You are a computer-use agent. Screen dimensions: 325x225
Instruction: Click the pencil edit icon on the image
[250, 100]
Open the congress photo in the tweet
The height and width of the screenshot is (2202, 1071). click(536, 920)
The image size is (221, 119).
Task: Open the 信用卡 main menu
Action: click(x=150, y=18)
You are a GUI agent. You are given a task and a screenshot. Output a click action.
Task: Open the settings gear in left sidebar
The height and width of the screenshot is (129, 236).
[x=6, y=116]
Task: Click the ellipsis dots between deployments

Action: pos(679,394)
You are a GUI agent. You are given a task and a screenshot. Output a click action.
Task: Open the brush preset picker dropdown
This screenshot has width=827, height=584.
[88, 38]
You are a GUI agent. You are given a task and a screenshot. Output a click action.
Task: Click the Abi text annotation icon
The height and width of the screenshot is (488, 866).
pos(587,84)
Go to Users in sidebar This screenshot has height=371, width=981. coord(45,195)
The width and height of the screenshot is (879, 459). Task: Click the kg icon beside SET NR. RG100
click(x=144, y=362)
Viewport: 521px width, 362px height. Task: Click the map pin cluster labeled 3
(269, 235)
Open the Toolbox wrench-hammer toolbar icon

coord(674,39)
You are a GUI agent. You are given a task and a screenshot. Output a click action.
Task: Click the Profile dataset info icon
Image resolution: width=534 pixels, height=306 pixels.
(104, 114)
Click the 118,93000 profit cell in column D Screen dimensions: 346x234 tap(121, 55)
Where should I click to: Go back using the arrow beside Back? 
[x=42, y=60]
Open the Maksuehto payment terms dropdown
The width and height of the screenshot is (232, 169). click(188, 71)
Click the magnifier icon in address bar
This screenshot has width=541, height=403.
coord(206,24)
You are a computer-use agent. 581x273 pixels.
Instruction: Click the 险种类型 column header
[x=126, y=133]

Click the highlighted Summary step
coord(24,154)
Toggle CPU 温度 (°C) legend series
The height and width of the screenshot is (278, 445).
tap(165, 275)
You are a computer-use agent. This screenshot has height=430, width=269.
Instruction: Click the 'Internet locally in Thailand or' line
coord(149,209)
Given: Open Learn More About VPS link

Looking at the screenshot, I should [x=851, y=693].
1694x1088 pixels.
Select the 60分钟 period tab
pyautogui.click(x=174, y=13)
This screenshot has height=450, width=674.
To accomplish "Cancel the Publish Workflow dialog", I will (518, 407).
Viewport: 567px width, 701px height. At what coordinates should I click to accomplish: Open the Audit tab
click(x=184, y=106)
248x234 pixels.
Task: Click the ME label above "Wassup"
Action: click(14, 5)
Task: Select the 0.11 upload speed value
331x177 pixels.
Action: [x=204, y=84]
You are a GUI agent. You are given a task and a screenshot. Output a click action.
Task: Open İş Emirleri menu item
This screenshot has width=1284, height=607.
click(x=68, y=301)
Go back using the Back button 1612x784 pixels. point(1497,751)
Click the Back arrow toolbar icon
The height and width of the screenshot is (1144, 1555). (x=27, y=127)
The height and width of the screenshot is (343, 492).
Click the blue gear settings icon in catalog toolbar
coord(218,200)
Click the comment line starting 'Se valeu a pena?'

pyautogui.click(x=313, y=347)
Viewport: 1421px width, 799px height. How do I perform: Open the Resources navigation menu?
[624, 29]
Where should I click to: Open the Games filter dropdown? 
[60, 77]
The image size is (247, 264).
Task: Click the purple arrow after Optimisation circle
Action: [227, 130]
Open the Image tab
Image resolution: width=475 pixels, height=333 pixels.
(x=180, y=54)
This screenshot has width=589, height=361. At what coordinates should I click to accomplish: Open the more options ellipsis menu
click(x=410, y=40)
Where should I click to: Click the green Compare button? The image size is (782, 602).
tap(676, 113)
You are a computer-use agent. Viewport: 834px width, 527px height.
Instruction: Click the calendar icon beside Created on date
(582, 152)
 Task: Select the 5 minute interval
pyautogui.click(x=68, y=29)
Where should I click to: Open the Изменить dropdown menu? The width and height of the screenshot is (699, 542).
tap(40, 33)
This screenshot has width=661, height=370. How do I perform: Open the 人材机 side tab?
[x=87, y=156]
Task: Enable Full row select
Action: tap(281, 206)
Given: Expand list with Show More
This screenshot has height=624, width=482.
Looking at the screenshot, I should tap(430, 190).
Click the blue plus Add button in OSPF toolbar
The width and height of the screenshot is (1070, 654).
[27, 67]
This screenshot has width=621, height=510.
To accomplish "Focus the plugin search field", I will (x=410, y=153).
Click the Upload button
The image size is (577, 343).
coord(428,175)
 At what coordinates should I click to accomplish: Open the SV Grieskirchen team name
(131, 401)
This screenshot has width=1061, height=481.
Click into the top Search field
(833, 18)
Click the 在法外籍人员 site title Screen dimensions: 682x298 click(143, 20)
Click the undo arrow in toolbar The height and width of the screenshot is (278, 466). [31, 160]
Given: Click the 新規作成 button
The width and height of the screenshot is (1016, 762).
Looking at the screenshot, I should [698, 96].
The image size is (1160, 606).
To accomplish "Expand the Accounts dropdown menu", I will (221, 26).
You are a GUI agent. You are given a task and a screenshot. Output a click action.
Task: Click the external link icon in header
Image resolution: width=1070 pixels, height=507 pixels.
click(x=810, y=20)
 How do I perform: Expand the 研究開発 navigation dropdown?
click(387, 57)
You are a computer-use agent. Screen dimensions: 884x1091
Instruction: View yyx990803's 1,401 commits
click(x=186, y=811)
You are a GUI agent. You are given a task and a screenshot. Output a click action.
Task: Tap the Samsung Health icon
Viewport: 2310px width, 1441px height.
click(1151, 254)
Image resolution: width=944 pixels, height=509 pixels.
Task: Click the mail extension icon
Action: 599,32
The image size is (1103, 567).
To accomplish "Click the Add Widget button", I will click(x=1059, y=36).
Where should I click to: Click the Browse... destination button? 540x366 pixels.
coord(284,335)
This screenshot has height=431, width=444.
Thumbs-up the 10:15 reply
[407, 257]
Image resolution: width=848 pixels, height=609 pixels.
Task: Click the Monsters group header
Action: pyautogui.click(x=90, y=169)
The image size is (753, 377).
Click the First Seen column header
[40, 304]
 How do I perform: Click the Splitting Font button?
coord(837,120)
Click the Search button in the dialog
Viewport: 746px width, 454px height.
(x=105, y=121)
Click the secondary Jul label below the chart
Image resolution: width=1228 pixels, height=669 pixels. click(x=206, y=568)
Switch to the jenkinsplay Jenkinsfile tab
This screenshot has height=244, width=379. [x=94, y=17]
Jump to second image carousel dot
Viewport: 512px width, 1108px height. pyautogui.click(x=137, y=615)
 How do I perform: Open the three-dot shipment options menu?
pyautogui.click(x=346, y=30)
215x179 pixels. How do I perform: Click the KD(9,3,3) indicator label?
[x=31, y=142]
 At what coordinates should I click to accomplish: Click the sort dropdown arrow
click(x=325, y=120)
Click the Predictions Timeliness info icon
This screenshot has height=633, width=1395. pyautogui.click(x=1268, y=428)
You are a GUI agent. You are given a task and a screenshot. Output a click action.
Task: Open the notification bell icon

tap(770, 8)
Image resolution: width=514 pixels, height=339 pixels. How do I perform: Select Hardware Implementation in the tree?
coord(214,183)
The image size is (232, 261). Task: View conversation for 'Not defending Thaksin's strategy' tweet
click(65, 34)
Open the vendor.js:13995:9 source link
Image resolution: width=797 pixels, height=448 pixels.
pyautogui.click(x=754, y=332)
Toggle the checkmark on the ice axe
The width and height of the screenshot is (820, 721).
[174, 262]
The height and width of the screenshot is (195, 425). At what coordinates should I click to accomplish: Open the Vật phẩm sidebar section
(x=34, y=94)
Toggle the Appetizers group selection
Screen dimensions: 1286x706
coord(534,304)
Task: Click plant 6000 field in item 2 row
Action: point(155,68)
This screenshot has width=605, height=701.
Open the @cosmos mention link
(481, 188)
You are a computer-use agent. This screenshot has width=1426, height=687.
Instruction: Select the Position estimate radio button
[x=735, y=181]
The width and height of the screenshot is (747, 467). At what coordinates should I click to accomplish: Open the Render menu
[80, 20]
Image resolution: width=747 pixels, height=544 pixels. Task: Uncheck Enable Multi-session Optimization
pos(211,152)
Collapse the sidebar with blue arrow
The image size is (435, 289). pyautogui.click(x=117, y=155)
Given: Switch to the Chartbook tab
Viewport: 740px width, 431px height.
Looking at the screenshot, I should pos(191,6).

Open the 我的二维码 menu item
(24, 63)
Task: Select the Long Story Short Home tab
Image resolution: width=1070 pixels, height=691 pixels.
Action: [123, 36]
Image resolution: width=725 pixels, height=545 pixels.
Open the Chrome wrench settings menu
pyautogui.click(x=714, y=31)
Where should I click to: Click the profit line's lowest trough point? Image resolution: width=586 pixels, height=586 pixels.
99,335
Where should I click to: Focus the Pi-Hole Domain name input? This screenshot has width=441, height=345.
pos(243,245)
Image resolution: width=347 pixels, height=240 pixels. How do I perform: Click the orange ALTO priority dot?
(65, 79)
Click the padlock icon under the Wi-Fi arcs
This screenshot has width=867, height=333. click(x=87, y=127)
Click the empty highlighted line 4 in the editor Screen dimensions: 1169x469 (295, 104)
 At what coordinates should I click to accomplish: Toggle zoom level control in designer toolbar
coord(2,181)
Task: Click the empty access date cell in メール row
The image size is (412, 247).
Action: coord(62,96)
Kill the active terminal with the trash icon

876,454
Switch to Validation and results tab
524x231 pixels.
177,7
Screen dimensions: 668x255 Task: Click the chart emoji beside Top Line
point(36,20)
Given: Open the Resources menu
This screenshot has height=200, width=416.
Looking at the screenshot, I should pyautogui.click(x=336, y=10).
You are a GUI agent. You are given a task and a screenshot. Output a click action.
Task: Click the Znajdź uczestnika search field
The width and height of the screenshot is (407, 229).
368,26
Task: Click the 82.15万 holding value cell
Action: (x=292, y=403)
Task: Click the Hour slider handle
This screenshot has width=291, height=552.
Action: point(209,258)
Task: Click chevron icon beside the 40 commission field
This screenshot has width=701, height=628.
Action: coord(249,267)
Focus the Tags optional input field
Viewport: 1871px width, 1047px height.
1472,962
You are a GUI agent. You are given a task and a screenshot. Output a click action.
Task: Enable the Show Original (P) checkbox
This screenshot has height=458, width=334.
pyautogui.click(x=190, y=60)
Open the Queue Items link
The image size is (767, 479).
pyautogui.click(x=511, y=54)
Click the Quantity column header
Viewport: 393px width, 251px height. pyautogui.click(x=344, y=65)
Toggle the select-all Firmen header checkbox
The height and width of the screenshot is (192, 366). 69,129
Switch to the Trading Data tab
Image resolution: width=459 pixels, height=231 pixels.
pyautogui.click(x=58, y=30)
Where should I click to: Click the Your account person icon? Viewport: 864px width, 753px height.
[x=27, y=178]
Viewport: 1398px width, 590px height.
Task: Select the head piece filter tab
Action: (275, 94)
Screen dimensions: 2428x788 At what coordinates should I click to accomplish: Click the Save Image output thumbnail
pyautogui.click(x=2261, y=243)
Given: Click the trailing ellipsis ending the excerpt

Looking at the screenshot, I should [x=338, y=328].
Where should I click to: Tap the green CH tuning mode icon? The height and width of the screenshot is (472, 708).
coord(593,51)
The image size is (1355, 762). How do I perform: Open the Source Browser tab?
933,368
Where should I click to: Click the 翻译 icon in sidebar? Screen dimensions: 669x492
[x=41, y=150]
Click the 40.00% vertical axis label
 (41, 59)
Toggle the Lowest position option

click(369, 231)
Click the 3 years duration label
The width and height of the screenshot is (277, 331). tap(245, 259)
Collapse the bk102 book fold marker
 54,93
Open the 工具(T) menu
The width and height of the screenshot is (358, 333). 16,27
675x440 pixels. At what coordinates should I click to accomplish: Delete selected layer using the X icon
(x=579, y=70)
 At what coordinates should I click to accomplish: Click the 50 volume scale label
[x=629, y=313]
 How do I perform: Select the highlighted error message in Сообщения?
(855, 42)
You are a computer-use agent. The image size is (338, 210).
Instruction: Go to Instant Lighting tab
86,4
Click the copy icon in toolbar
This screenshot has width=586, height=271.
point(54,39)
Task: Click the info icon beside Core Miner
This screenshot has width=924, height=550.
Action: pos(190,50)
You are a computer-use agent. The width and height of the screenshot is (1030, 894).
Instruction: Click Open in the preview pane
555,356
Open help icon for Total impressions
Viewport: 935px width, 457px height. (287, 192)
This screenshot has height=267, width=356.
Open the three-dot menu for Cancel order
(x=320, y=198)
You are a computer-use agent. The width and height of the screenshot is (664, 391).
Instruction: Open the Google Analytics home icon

# Task objective
Copy the records again, from the start through the line that contains "coord(24,154)", with "sidebar" replaced by "side panel" and everything else left as it is.

# Complete answer
You are a computer-use agent. Screen dimensions: 325x225
Instruction: Click the pencil edit icon on the image
[250, 100]
Open the congress photo in the tweet
The height and width of the screenshot is (2202, 1071). click(536, 920)
The image size is (221, 119).
Task: Open the 信用卡 main menu
Action: click(x=150, y=18)
You are a GUI agent. You are given a task and a screenshot. Output a click action.
Task: Open the settings gear in left side panel
The height and width of the screenshot is (129, 236).
[x=6, y=116]
Task: Click the ellipsis dots between deployments

Action: pos(679,394)
You are a GUI agent. You are given a task and a screenshot. Output a click action.
Task: Open the brush preset picker dropdown
This screenshot has width=827, height=584.
[88, 38]
You are a GUI agent. You are given a task and a screenshot. Output a click action.
Task: Click the Abi text annotation icon
The height and width of the screenshot is (488, 866).
pos(587,84)
Go to Users in side panel This screenshot has height=371, width=981. coord(45,195)
The width and height of the screenshot is (879, 459). Task: Click the kg icon beside SET NR. RG100
click(x=144, y=362)
Viewport: 521px width, 362px height. Task: Click the map pin cluster labeled 3
(269, 235)
Open the Toolbox wrench-hammer toolbar icon

coord(674,39)
You are a GUI agent. You are given a task and a screenshot. Output a click action.
Task: Click the Profile dataset info icon
Image resolution: width=534 pixels, height=306 pixels.
(104, 114)
Click the 118,93000 profit cell in column D Screen dimensions: 346x234 tap(121, 55)
Where should I click to: Go back using the arrow beside Back? 
[x=42, y=60]
Open the Maksuehto payment terms dropdown
The width and height of the screenshot is (232, 169). click(188, 71)
Click the magnifier icon in address bar
This screenshot has width=541, height=403.
coord(206,24)
You are a computer-use agent. 581x273 pixels.
Instruction: Click the 险种类型 column header
[x=126, y=133]

Click the highlighted Summary step
coord(24,154)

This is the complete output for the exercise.